LudicrousSpeed said:
No I can’t reply with a yes or no because I have common sense and know it’s not black and white. Hope that helps. Again, I answered your question, it just wasn’t the answer you are hoping for. So you understand that tools and engines improve as a generation goes on, so why can you not understand that a game being feasible for cross gen at the start of the gen might not be feasible years into the gen? It’s hilarious, you’re literally sitting there reaching the same conclusion I am but because you want to play console warz you can’t accept my answer as legit. Jeebus lol |
You don't think being limited by 1/30th of the possible I/O speed or less doesn't have an effect on possible game design? Next-gen has the chance to start experimenting with that huge increase in I/O speed right from the get go, unless you still have to support HDDs.

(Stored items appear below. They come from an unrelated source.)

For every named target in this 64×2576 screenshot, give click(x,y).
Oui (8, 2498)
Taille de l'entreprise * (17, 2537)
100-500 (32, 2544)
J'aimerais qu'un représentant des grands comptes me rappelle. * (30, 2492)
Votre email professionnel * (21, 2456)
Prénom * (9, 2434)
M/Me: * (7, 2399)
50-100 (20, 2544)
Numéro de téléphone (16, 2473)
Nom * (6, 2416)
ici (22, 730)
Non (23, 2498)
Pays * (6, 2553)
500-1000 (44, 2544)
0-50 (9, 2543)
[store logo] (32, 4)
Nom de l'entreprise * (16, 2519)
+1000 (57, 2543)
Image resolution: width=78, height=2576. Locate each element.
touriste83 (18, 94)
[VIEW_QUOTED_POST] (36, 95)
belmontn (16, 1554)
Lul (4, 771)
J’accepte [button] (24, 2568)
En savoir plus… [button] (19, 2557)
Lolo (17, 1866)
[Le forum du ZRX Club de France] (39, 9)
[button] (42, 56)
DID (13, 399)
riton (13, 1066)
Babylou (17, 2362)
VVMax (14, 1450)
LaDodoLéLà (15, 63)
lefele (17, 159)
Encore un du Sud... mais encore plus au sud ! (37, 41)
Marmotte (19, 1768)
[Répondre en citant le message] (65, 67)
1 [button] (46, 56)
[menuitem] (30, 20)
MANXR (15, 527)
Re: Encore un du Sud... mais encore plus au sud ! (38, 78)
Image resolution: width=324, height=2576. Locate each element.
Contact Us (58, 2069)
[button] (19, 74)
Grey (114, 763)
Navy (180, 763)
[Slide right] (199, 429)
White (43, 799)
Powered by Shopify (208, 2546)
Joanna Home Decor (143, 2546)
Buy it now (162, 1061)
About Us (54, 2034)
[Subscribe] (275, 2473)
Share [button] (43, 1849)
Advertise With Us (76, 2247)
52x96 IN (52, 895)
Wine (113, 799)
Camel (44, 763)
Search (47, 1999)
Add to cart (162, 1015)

1/30th is probably still underestimating it, my laptop has a 35x difference in sequential read speed between SSD and HDD, about a factor 200 to 800 difference in random read/write access. Up to 800 times faster! And that's a slower SSD than in the series X and faster HDD than the consoles have currently, and no HW compression benefits or direct into RAM loading.
Neglecting this massive advantage for 2 years or what it could open up in game play possibilities is a crime! Memory is not a limiting factor anymore to how big / complex / constantly evolving worlds can get. For example From dust without the small world limits. No more need for static environments.